Venho de um tempo em que o Sol não era teu inimigo e em que
as alterações climáticas se dividiam, sob a batuta de Vivaldi,
em quatro cíclicas estações.
Sou de tal forma antigo que durante a infância me diziam que a gordura
era formosura,
mas às capas das revistas só compareciam gajas
magrinhas.
Tenho 57 anos a multiplicar por dez porque na duração da minha vida
foram seguramente adicionadas
mais de 500 cambalhotas
à história universal.
Quando nasci e inúmeros anos depois de ter nascido,
a Ponte Sobre o Tejo era uma cena
de ficção científica.
Sou dessa era remota em que as coisas
levavam
o seu
tempo
a serem
modificadas.
Sou desse paleolítico inferior em que as pessoas
hesitavam quando era preciso alterar a gramática ou
inverter o significado dos substantivos.
O transformismo, quando eu era criança,
limitava-se à mini-saia.
A imprensa mentia, já,
mas tinha vergonha disso.
Os políticos eram aldrabões profissionais, como sempre,
mas falsificavam com rigor ético
e receios de castigo divino.
Sou oriundo de uma época em que seria pretensioso considerar
que uma marca de detergente
é capaz de salvar o planeta.
E nessa remota cronografia
não havia quem viajasse de jacto privado
para vender moinhos de vento.
Minha é a idade da inocência de tal forma inocente que até os bolcheviques
comeram como factual
aquele filme delirante que a NASA encomendou
ao Stanley Kubrick.
Ainda assim, no momento em que fui acabado de ser parido
ninguém tinha dúvidas que só as mulheres
eram de parir capazes.
Ninguém deixava cair reticências sobre as certezas que todos devemos usar:
se tenho um útero, sou mulher, se pendurados vejo
os testículos,
não sou.
Há meio século atrás toda a gente sabia a diferença entre o inocente ou o culpado,
o herói ou
o filho da puta.
Nessa idade de trevas, eras de Maomé ou de Cristo,
de Buda ou de coisa nenhuma.
E ninguém fazia omeletes públicas por causa
disso.
Lembro-me, por exemplo,
que a cor da pele de cada um significava
nadinha.
E as igrejas, quando eu era pequenino,
mesmo se não fossem para além de capelas,
eram maiores que a ‘catedral’ da Luz, até por causa
da consolação.
Venho de uma altura do campeonato mundial da pirataria
em que gravávamos cassetes quando o radialista
se calava.
O Brian Adams saltava alegre e repentinamente do refrão
Para o solo eléctrico e ninguém
sentia necessidade do Spotify.
Quando eu ainda não sabia bem onde é que as meninas
tinham o pi-pi;
Quando eu nem sonhava que o pirilau servia para mais
do que o xi-xi;
Já raparigas crescidas iam para a rua queimar apoios de mamas, mas
os homens desse parque jurássico
desconfiavam delas.
Na minha infância não existiam homens feministas porque isso,
para além da óbvia idiotia,
era coisa própria
de maricas.
Ou de desgraçados muito feios.
E lembro-me bem que um Fiat 127, ou um Renault 5,
já davam sinais flagrantes
de prosperidade.
A minha velhice, que me faz jovem,
remonta às alturas em que discavas, literalmente, números de telefone,
e em que te deixava meio assombrado
a tecnologia do cinescópio
(a televisão a preto e branco era um triunfo da inteligência artificial).

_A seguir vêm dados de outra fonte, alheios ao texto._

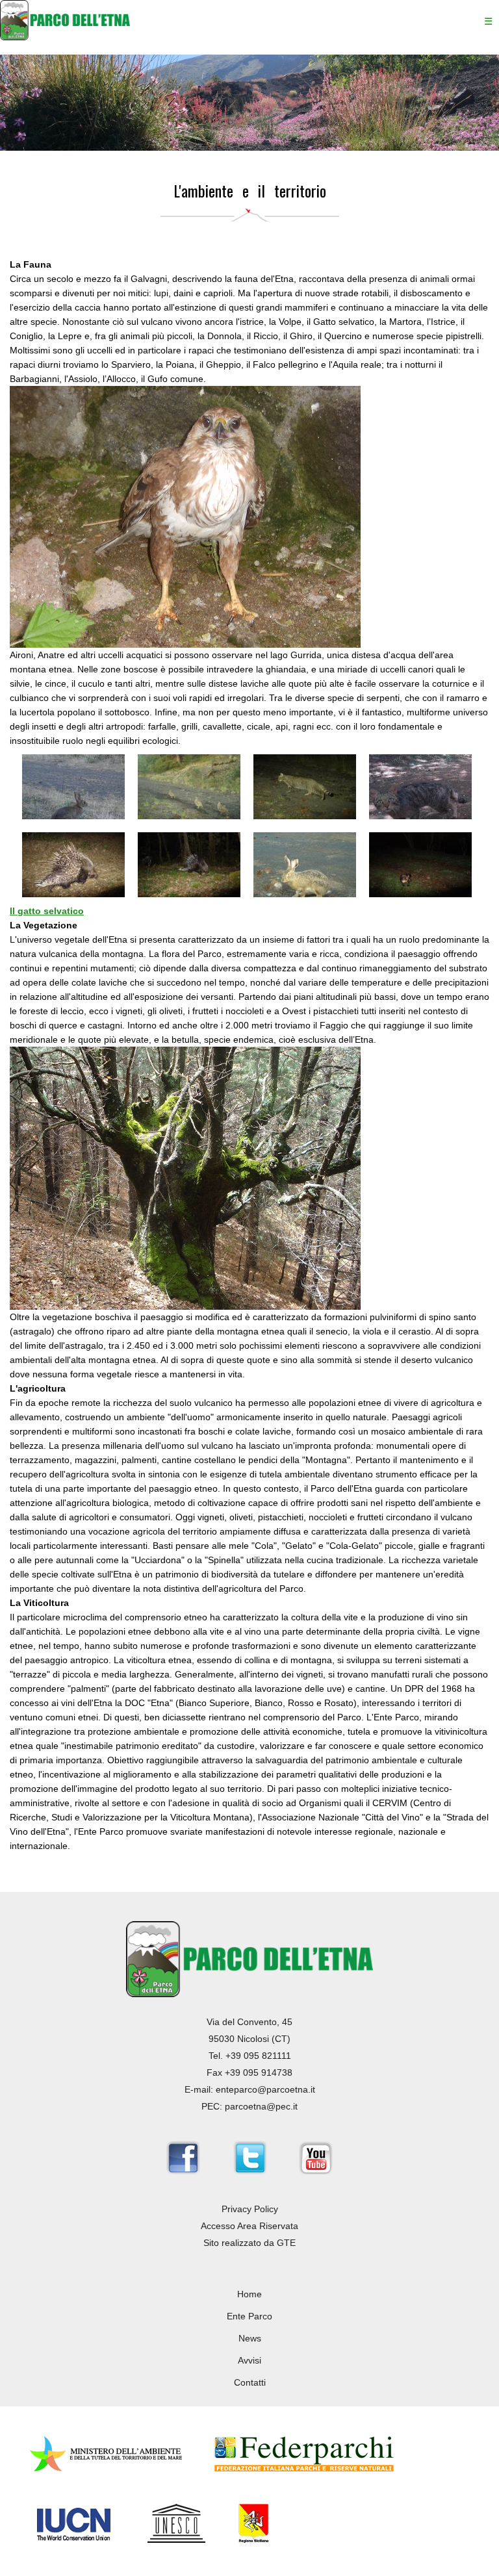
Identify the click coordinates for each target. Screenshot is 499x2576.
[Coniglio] (73, 816)
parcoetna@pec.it (261, 2106)
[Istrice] (73, 894)
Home (249, 2294)
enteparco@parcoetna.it (265, 2089)
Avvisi (249, 2360)
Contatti (250, 2382)
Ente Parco (249, 2316)
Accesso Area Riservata (249, 2226)
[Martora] (420, 894)
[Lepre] (304, 894)
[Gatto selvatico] (304, 816)
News (249, 2338)
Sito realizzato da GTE (249, 2243)
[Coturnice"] (189, 816)
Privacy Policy (250, 2209)
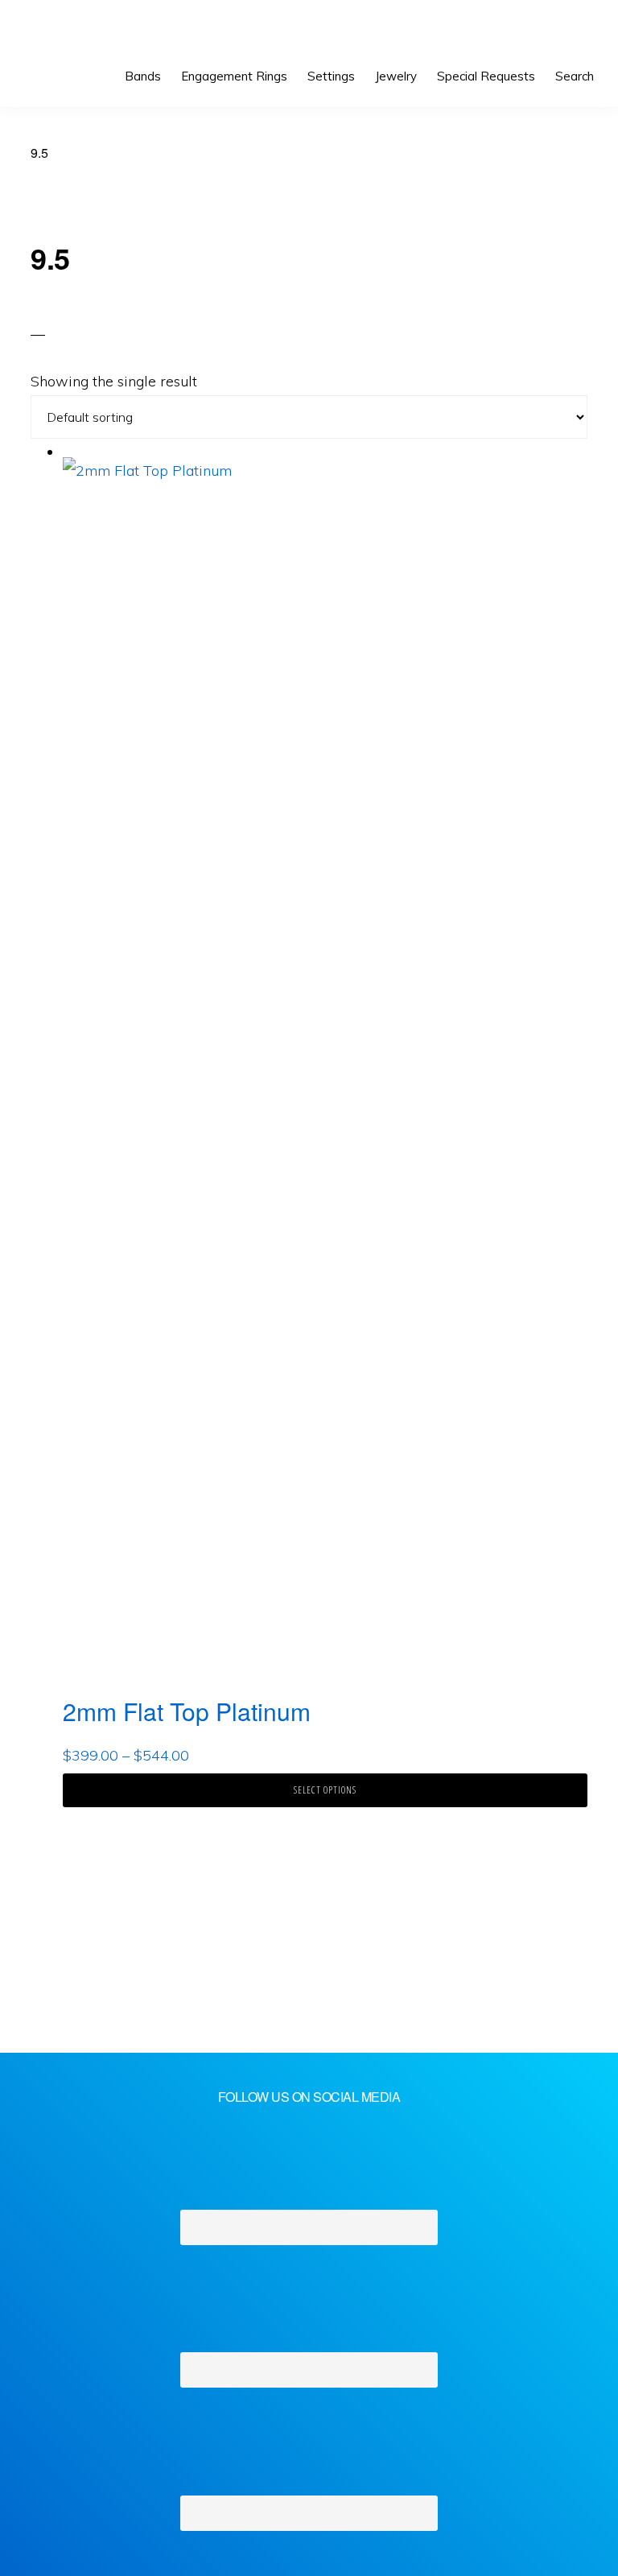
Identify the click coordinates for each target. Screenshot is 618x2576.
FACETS (69, 32)
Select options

Vivi aquele momento da história universal em que o pong
era mais um fenómeno místico do que um jogo de vídeo.
Às vezes penso que tenho 157 anos quando observo
o desleixo com que saem à rua
os humanos de agora.
Às vezes morro de saudades do quotidiano complicado e sadio,
que implicava laços e gravatas e rendas e saiotes e
paletós e protocolos.
Esse momento de civilização em que os barbeiros dispensavam
o design gráfico,
as cabeleireiras não lavavam o dinheiro da droga e,
talvez por isso,
as pessoas passeavam-se muito melhor penteadas pelas avenidas.
Às vezes fico horas a sonhar com um futuro que já foi.
Um amanhã que aconteceu ontem.
Uma utopia pretérita.
Um desespero esperançado, que reside na memória.